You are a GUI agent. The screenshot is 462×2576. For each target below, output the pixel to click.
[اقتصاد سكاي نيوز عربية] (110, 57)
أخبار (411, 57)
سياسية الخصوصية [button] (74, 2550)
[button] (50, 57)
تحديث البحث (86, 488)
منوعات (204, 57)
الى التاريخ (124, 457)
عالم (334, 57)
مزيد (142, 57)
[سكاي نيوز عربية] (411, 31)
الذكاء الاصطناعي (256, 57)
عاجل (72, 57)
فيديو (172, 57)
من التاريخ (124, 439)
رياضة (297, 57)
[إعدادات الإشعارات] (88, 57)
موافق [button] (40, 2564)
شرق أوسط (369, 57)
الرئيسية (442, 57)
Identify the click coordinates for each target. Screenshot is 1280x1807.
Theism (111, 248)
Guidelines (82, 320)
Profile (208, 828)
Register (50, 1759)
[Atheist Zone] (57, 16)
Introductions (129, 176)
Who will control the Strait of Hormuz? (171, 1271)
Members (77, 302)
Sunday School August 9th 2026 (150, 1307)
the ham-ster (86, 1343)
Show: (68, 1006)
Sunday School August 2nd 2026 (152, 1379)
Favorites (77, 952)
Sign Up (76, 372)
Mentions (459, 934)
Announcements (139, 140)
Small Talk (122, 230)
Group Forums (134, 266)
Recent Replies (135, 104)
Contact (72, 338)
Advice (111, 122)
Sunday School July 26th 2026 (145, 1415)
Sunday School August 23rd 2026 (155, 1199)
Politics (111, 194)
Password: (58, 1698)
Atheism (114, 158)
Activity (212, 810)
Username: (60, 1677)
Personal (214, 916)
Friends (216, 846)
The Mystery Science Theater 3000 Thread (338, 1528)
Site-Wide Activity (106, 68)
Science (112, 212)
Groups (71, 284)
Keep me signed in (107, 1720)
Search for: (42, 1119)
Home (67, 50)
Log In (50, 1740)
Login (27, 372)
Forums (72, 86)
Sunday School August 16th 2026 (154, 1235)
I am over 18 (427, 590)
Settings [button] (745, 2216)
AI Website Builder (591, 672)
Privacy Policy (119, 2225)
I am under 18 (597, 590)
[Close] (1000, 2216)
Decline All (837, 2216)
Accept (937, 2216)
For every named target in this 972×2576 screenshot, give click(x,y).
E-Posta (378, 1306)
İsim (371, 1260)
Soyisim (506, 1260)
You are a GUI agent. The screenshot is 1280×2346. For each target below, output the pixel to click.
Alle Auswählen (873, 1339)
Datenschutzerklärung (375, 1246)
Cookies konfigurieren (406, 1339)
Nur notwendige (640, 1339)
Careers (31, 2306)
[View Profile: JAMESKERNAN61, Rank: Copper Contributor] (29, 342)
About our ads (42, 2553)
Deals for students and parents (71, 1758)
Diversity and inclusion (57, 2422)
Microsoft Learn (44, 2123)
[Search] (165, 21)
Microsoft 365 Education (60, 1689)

» **Instructions for the task**: Write out the data above once more, exactly as it stands.

» **Response area**:
You are a GUI agent. The screenshot is 462×2576. For each target below, output the pixel to click.
[اقتصاد سكاي نيوز عربية] (110, 57)
أخبار (411, 57)
سياسية الخصوصية [button] (74, 2550)
[button] (50, 57)
تحديث البحث (86, 488)
منوعات (204, 57)
الى التاريخ (124, 457)
عالم (334, 57)
مزيد (142, 57)
[سكاي نيوز عربية] (411, 31)
الذكاء الاصطناعي (256, 57)
عاجل (72, 57)
فيديو (172, 57)
من التاريخ (124, 439)
رياضة (297, 57)
[إعدادات الإشعارات] (88, 57)
موافق [button] (40, 2564)
شرق أوسط (369, 57)
الرئيسية (442, 57)
Identify the click coordinates for each target. Screenshot is 1280x1807.
Theism (111, 248)
Guidelines (82, 320)
Profile (208, 828)
Register (50, 1759)
[Atheist Zone] (57, 16)
Introductions (129, 176)
Who will control the Strait of Hormuz? (171, 1271)
Members (77, 302)
Sunday School August 9th 2026 (150, 1307)
the ham-ster (86, 1343)
Show: (68, 1006)
Sunday School August 2nd 2026 (152, 1379)
Favorites (77, 952)
Sign Up (76, 372)
Mentions (459, 934)
Announcements (139, 140)
Small Talk (122, 230)
Group Forums (134, 266)
Recent Replies (135, 104)
Contact (72, 338)
Advice (111, 122)
Sunday School July 26th 2026 (145, 1415)
Sunday School August 23rd 2026 (155, 1199)
Politics (111, 194)
Password: (58, 1698)
Atheism (114, 158)
Activity (212, 810)
Username: (60, 1677)
Personal (214, 916)
Friends (216, 846)
The Mystery Science Theater 3000 Thread (338, 1528)
Site-Wide Activity (106, 68)
Science (112, 212)
Groups (71, 284)
Keep me signed in (107, 1720)
Search for: (42, 1119)
Home (67, 50)
Log In (50, 1740)
Login (27, 372)
Forums (72, 86)
Sunday School August 16th 2026 (154, 1235)
I am over 18 (427, 590)
Settings [button] (745, 2216)
AI Website Builder (591, 672)
Privacy Policy (119, 2225)
I am under 18 (597, 590)
[Close] (1000, 2216)
Decline All (837, 2216)
Accept (937, 2216)
For every named target in this 972×2576 screenshot, give click(x,y).
E-Posta (378, 1306)
İsim (371, 1260)
Soyisim (506, 1260)
You are a GUI agent. The screenshot is 1280×2346. For each target below, output the pixel to click.
Alle Auswählen (873, 1339)
Datenschutzerklärung (375, 1246)
Cookies konfigurieren (406, 1339)
Nur notwendige (640, 1339)
Careers (31, 2306)
[View Profile: JAMESKERNAN61, Rank: Copper Contributor] (29, 342)
About our ads (42, 2553)
Deals for students and parents (71, 1758)
Diversity and inclusion (57, 2422)
Microsoft Learn (44, 2123)
[Search] (165, 21)
Microsoft 365 Education (60, 1689)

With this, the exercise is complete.